Gung Ho 3. Sexy Beast

I l est temps pour les plus jeunes de passer un cap. La punition qu'ils se sont vus infliger il y a quelques semaines ne remet pas en question la décision de Kingsten : une arme est confiée à chacun. C'est une lourde responsabilité qui leur est accordée même si, pour Zach, la vieille pétoire qui lui revient risque de lui exploser au visage au premier tir. Son ressentiment fond comme neige au soleil après une petit virée au bord de l'eau, en compagnie, entre autre, de sa dulcinée Yuki. Le répit est de courte durée car une attaque de rippers ruine la bonne humeur. Cette recrudescence d'intrusions entraîne une restriction des libertés de sorties. Et comme une bonne nouvelle n'arrive jamais seule, le chargement volé ne sera pas remplacé. Alors que tous pensaient que la situation ne pouvait être pire...

L'atmosphère est lourde et menaçante comme un ciel d'orage. Les dissensions entre adultes et adolescents qui se sentent plus en prison que dans un refuge sont à leur apogée. Avec un Conseil soudé par des chantages sordides et des méthodes méprisables sous couvert du «bien de la communauté», les orphelins semblent bien plus matures.

Dans ce troisième tome, Benjamin Von Eckartsberg met encore plus en avant les deux frères Goodwooy : à l'inverse de Midas, tout ce que touche Archer est plombé, tandis que Zack se retrouve isolé.
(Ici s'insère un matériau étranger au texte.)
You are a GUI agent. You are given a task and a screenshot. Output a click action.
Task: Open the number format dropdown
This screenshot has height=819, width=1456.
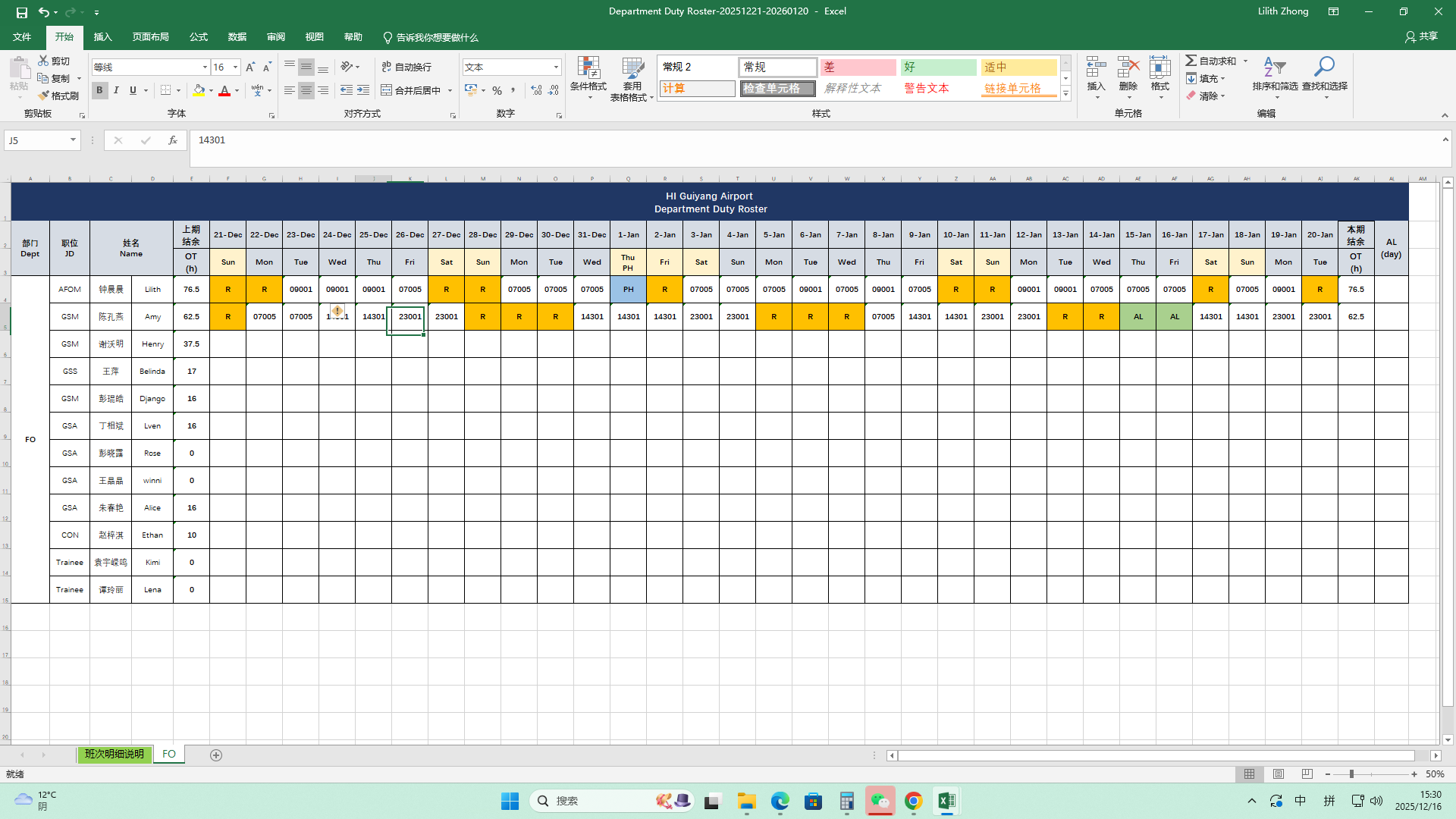[556, 67]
Cependant, à Fort Apache, les ennemis d'hier se révèlent être les alliés d'aujourd'hui. La scission latente est avérée et le cordon est coupé. Les rebondissements dramatiques confirment la richesse de l'intrigue qui n'hésite pas à faire se côtoyer le pire et le meilleur de l'Homme. Le côté extrême du survival offre un contexte propice au développement des rapports conflictuels entre les générations et les difficultés vécues à l'âge ingrat. Cette profondeur psychologique permet à Gung ho de sortir du lot de séries beaucoup plus frontales qui ne se cantonnent qu'à l'action.

Depuis le premier opus, le dessinateur Thomas Von Kummant a placé la barre très haut. Le traitement hyperréaliste donne un rendu ciselé qui sublime chaque case. L'ambiance des vues de nuit est aussi belle que celle de jour grâce à la colorisation qui dégagent une douceur rutilante qui charme l'œil sans le blesser. Les scènes d'affrontement avec les prédateurs sont très bien orchestrées, un véritable ballet sauvage. Les choix de plans variés (plongées, contre-plongées, zoom...) offrent une vision de chaque coin du camp pour aboutir à une immersion parfaite. Le rendu des textures et les gammes de couleurs se suffisent à eux-même grâce à la myriade de détails. Au final, si cet aspect «joli» étonne par rapport au contenu très sombre, l'artiste en a fait son atout et la force de la série.

Pour s'en sortir il y a deux solutions : abandonner son humanité ou s’entraider. Dans ce récit d'anticipation bluffant de modernisme et d’efficacité, l'accent est mis sur les difficultés intimes de la jeunesse dorée et son lot de rébellions contre toute forme d'autorité. Un état d'esprit qui fait écho de la nature hostile environnante.